Start of Data for this exercise
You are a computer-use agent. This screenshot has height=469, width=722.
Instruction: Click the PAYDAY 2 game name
End of Data for this exercise
Start of Data for this exercise
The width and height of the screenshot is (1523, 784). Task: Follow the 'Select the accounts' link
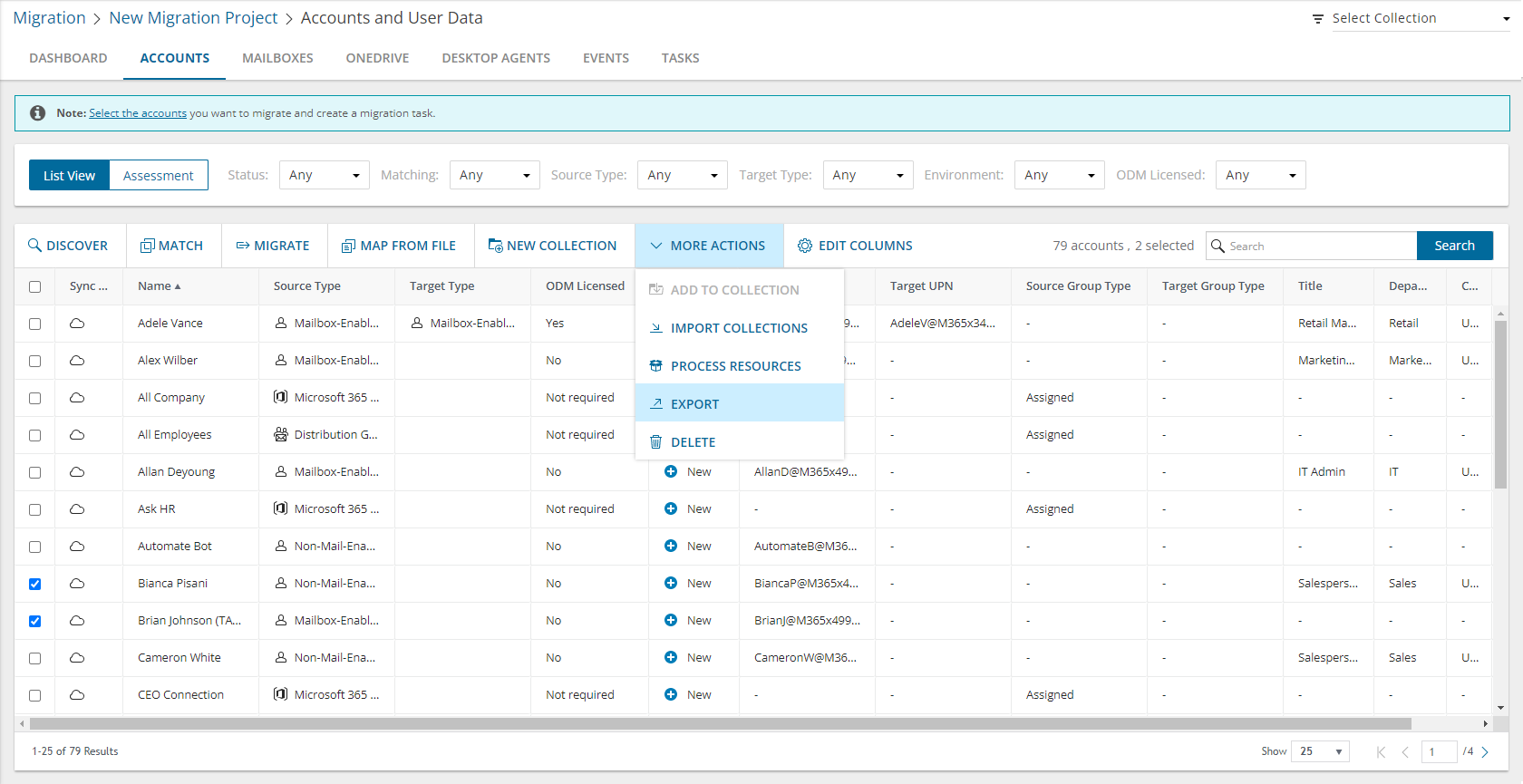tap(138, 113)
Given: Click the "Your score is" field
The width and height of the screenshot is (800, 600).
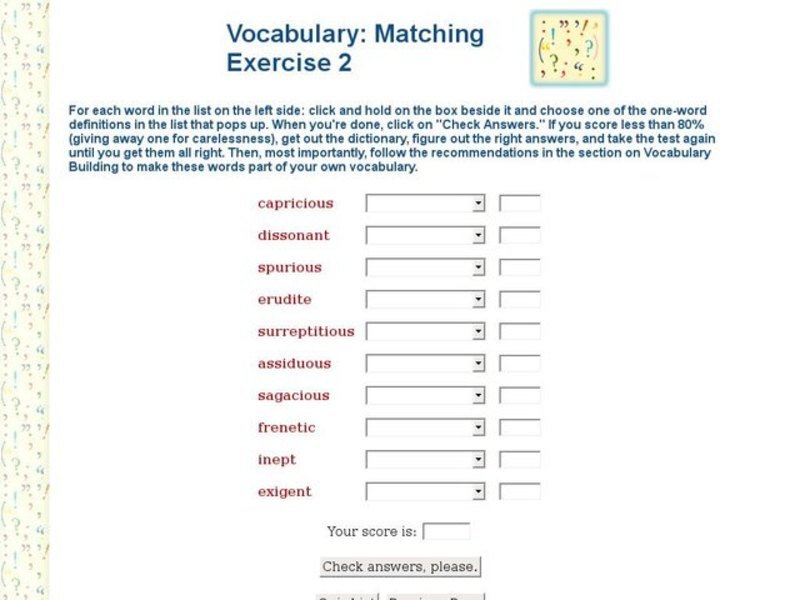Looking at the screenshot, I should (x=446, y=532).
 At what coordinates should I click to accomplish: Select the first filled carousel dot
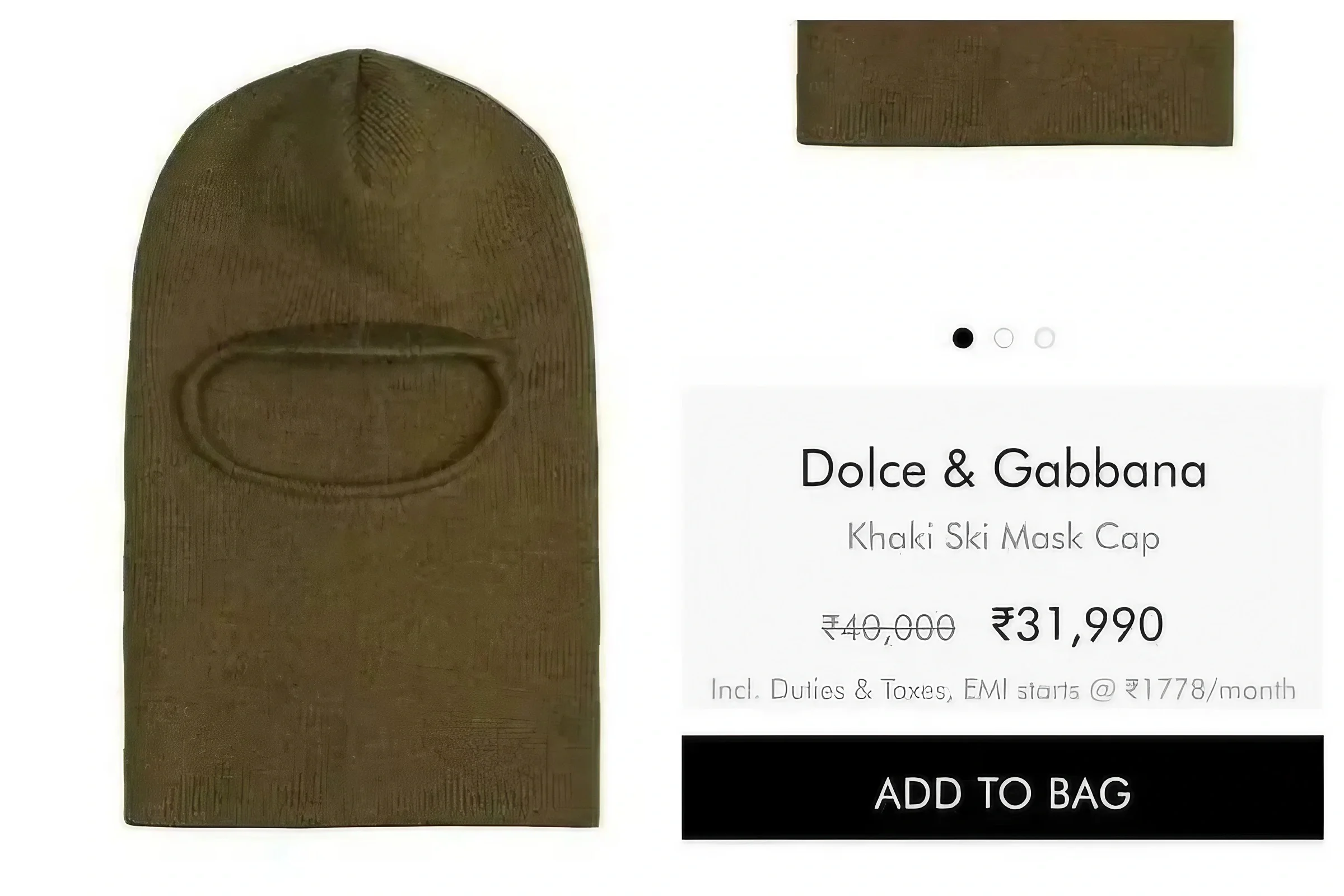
End of Data for this exercise
§ About this task: Look back at the entries above. Retype the line with "You are a computer-use", the line with "Instruction: Click the PAYDAY 2 game name", and all lines in between.

§ Reply to the exercise:
You are a computer-use agent. This screenshot has height=469, width=722.
Instruction: Click the PAYDAY 2 game name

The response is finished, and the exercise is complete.